Despite the overall quality of the evening, it must be noted that this odd holiday run of a blood-spattered Greek tragedy was brought on as a last-minute "budget" replacement for the Met's more expensive Herbert Wernicke staging of Die Frau Ohne Schatten. Such is life in a recession.
Some Elektras are leather-lunged belters, trying their best to live up to the opera's reputation for hysterical screaming. Susan Bullock is a more delicate artist. She packed plenty of punch in her upper register, actually sang the notes and did not wobble on the big cries of "Ag-ga-memnon!" She is also a very physical princess, scuttling about the stage, looming over her mother in their big confrontation scene, and finally dying in a paroxysm of joy after the murders have been committed. Her best scene was when she lured Aegisth (Wolfgang Schmidt) into the palace, in a moment that was both repellent and seductive.

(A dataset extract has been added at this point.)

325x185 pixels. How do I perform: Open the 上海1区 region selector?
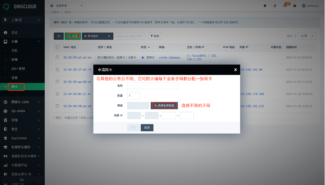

The opera really flies when Bullock shares the stage with the phenomenal Deborah Voigt, who was simply off the chart as Chrysothemis, Elektra's equally neurotic sister. The best scenes of the evening were the two duets, when Elektra tried to convince her sister that she must help murder their mother and stepfather. Chrysothemis has the most beautiful, tender moments in the opera, and Voigt made them shine with her strong, flexible instrument.
Felicity Palmer gave a harrowing performance as Klytämnestra, singing the atonal nightmare sequence with accuracy and ease. She made the Queen intimidating and pathetic at the same time, capturing the full measure of this complex character. As her paramour, faded heldentenor Wolfgang Schmidt was an excellent choice. His harsh, metallic tone and pain-inducing "Bayreuth bark" are actually well suited to the role of the cowardly Aegisth. Evgeny Nikitin is a compelling Orest, almost Wotan-like in his long Recognition Scene with Elektra. Otto Schenk's sturdy production (which looks like an earthquake hit the House of Atreus) still serves well.
In his Ten Golden Rules, Strauss recommends that one should "conduct Salome and Elektra as if they were by Mendelssohn: faerie music." This approach describes the podium leadership of Fabio Luisi, who produced effervescent waves of strings and hypnotic woodwind textures, shot through with heavy slabs of brass and timpani that evoke the mythic stones of the house of Agamemnon. This was a brilliant performance from the Italian conductor, always maintaining a consistent momentum and carefully balancing the gigantic orchestra with the singers onstage.